R. L. Moore (NASA/MSFC/NSSTC), Y. Yamauchi (NJIT/Center for Solar-Terrestrial Research)

We present an example of each of the following observed characteristics of the magnetic origins of quiet-region coronal heating, spicules, macrospicules, and coronal mass ejections (CMEs). (1) In quiet regions, the luminosity of the corona is roughly proportional to the edge length of the underlying photospheric magnetic network (Falconer et al 2003, ApJ, 593, 549). (2) Spicules and EUV explosive events are concentrated at the edges of the magnetic network (e.g., Beckers, J. M. 1968, Sol.

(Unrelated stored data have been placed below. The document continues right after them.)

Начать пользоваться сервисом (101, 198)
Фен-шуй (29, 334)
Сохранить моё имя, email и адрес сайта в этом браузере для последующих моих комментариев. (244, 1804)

Phys., 3, 367; Porter, J. G. & Dere, K. P. 1991, ApJ, 370, 775). (3) Many macrospicules have the magnetic structure of a surge rooted around an inclusion of opposite-polarity magnetic flux (Yamauchi, Y. et al 2004, ApJ, in press). (4) CMEs and eruptive flares are driven by explosions of sheared magnetic fields rooted along polarity dividing lines (neutral lines) in the photospheric magnetic flux (e.g., Moore, R. L. et al 2001, ApJ, 552, 833). These characteristics together suggest that the mainstay of the heliosphere, the corona/solar wind rooted in quiet regions and coronal holes, may be driven by myriads of tiny magnetic explosions at the network edges, explosions like those that drive CMEs but of vastly smaller scale. If so, the steady solar wind and the CMEs that disrupt it both have the same root cause: explosions of initially- closed, strongly-sheared, bipolar magnetic fields. The photospheric vector magnetograms, chromospheric filtergrams, EUV spectra, and coronal images from Solar-B are expected to have sufficient sensitivity, spatial resolution, and cadence to test this scenario for coronal heating in quiet regions and coronal holes. This work was supported by NASA/OSS through its Solar & Heliospheric Physics SR&T Program and Sun-Earth Connection GI Program.